Ejecutivos, empleados, no sean ilusos –advierte Corinne–, las historias que les cuentan en la empresa son puras mentiras. Por ejemplo, les hablan de “cultura de empresa”. Eso es un oxímoron, una fórmula que consiste en asociar dos palabras que no tienen nada que ver una con otra. La cultura de empresa “no es más que la cristalización de la estupidez de un grupo de personas en un momento dado”. ¿La ética? Corinne la llama “palabradetergente”: se usa en todo momento para lavar las conciencias sin frotar. La ética es un poco como la cultura: cuanto menos se tiene, más se hace ostentación de ella. ¿Estrategia? Sólo hay dos estrategias posibles: volver a la actividad de base o diversificarse (ya lo dijo a gritos Fidel Castro: “No hay tercera vía”). ¿Qué es un ejecutivo? Ejecutivo es un título, no una función, y como todo el mundo hace el trabajo del que está por encima de uno, cuanto más importante se es menos se trabaja. Acorde a la indigencia del mundo intelectual en que se mueve, es totalmente inculto y vulgar. El ejecutivo no ejecuta nada: el que ejerce realmente esa función es el manager. ¿Y qué hace el manager? Maneja con maestría la retórica empresarial, es el “animador”, el “catalizador”, el “visionario”, el “inspirador” y, por qué no, el marxista por excelencia en la empresa (¿acaso un dirigente bolchevique no dijo: “ser marxista es ser creador”?). Pero a diferencia del hombre nuevo soviético el manager no cree en nada, no defiende ninguna causa, no siente ninguna lealtad. ¿Ingenieros, comerciales, consultores, asesores, coachs?: ¡Cretinos pretenciosos, inútiles y sumisos! No hacer nada es un arte, hay que saber fingir. Corinne remite a los acertados consejos del inefable Scott Adams en su manual El principio de Dilbert, a saber: nunca salgas al pasillo sin un expediente debajo del brazo.

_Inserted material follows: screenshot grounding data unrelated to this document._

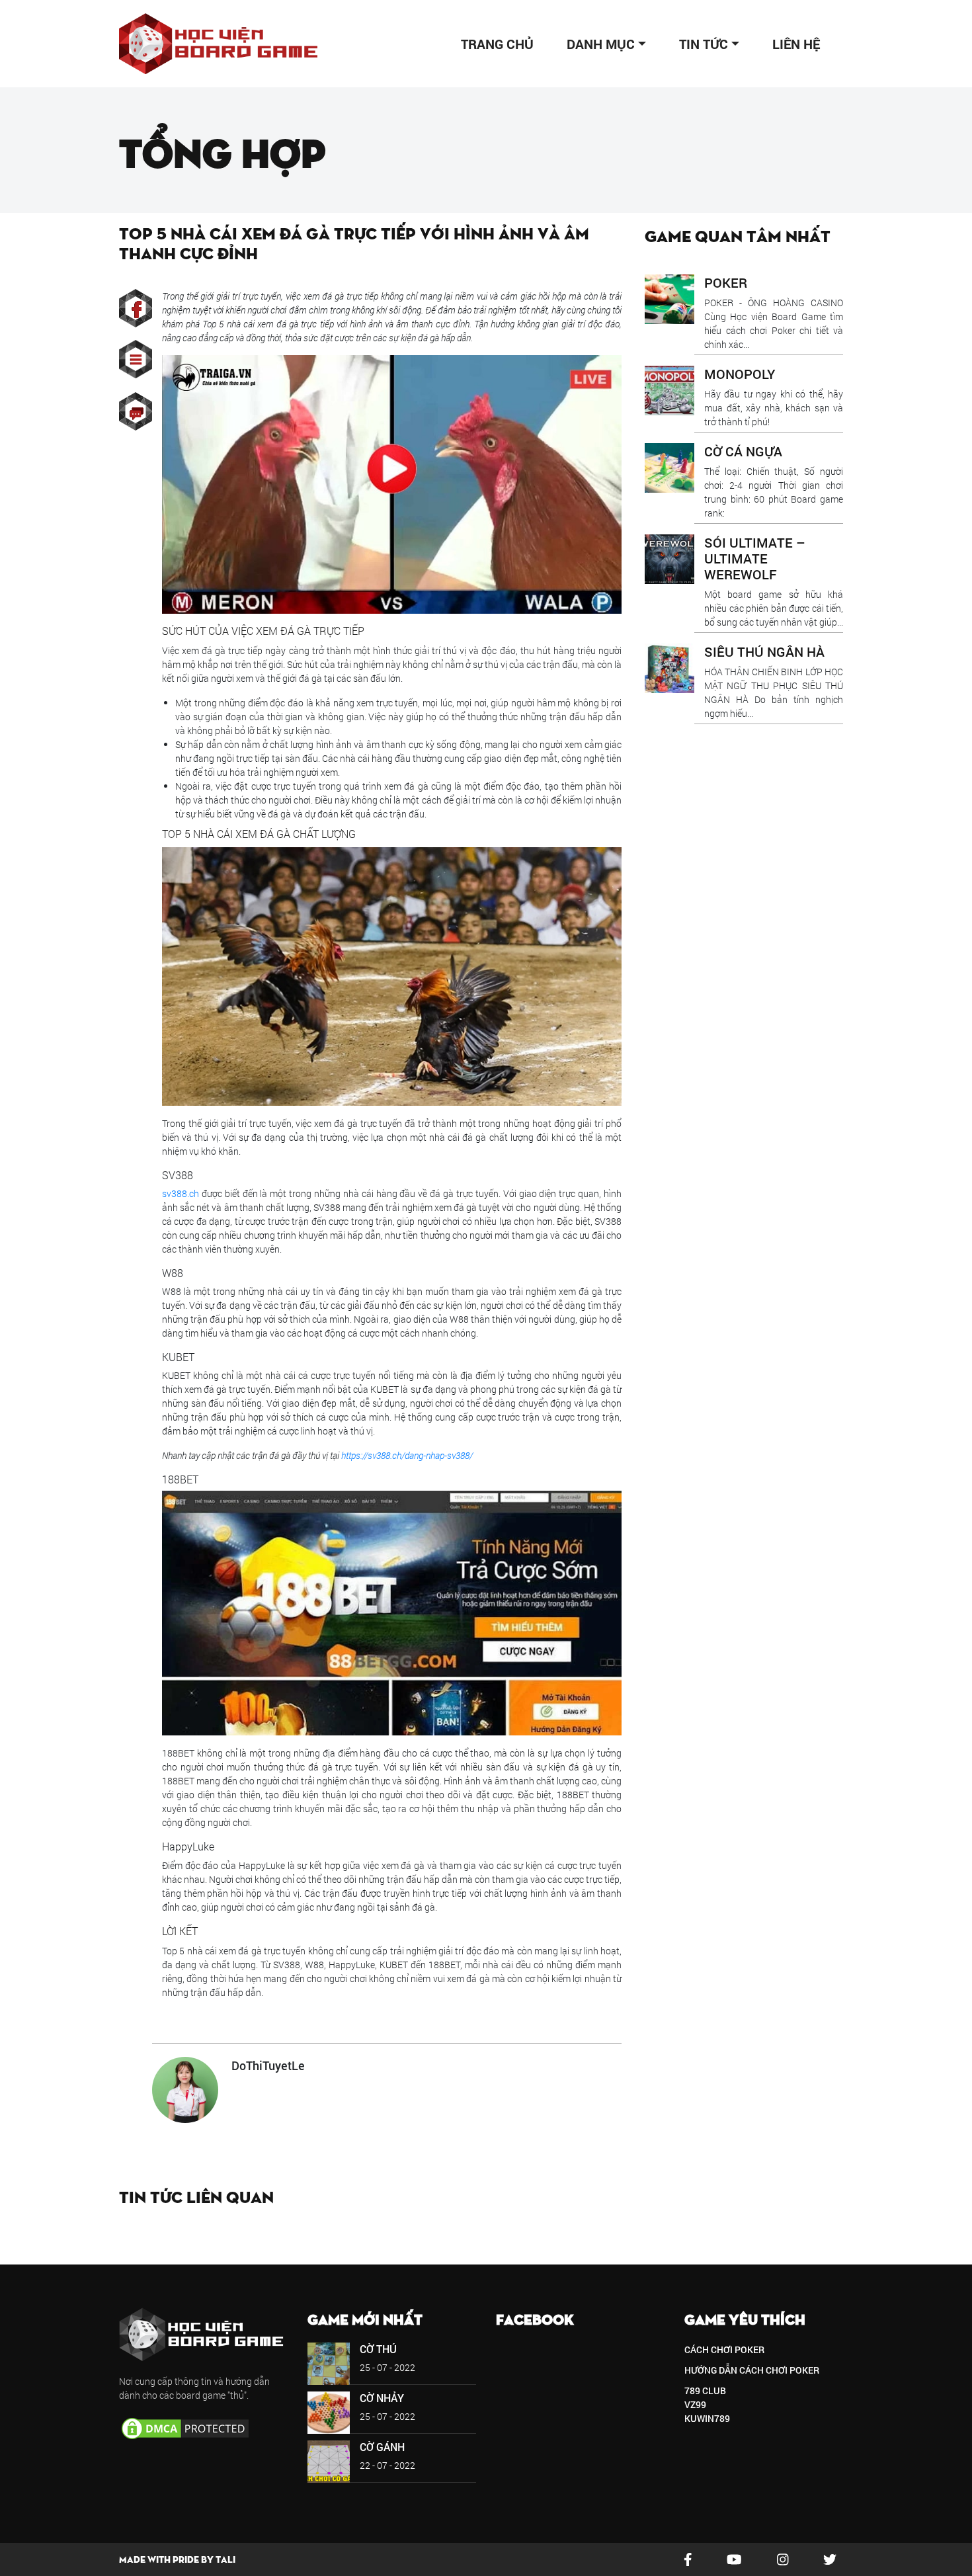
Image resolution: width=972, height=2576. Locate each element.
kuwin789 (707, 2418)
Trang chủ (497, 43)
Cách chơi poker (724, 2349)
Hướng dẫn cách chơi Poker (751, 2370)
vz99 (695, 2404)
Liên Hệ (796, 43)
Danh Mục (601, 43)
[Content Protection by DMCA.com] (185, 2427)
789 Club (705, 2390)
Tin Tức (703, 43)
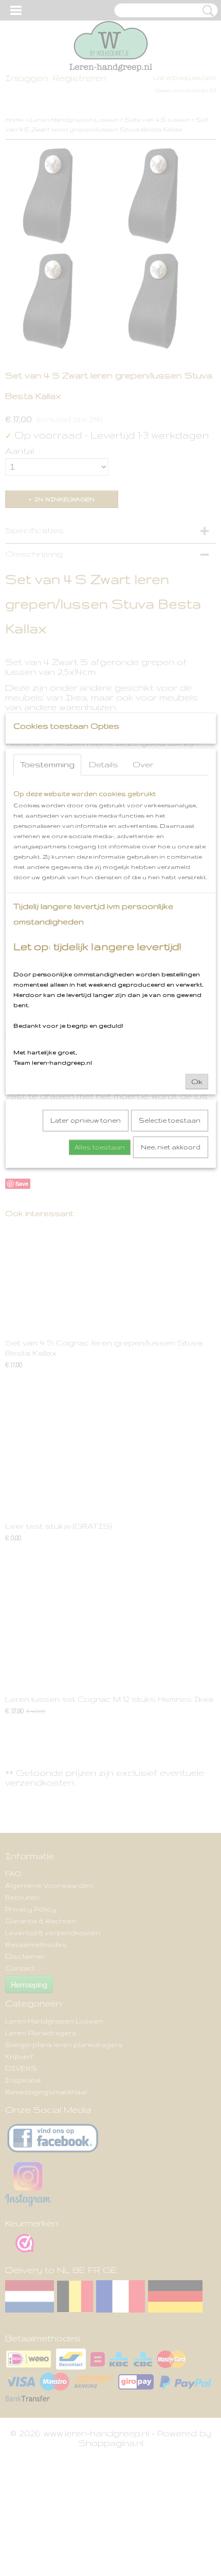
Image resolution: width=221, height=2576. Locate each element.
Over (143, 764)
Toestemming (47, 764)
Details (103, 764)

El que lo hace con un diario, no importa a dónde se dirija, se encamina al baño. Aprende a convertirte en un inútil, en un elemento prescindible, en un ser eternamente fuera de la norma e impermeable a las manipulaciones. Sé el puñado de arena en el tanque de nafta, la esponja en el desagüe del inodoro, la anomalía que desafía la homogeneidad. “De este modo escaparás a la implacable ley de la utilidad, al inevitable y cruel bien común, que nunca ha llevado a nadie a la felicidad”.
¡Allons enfant! Si Corinne tiene razón, si trabajar es esto, buenos días, pereza.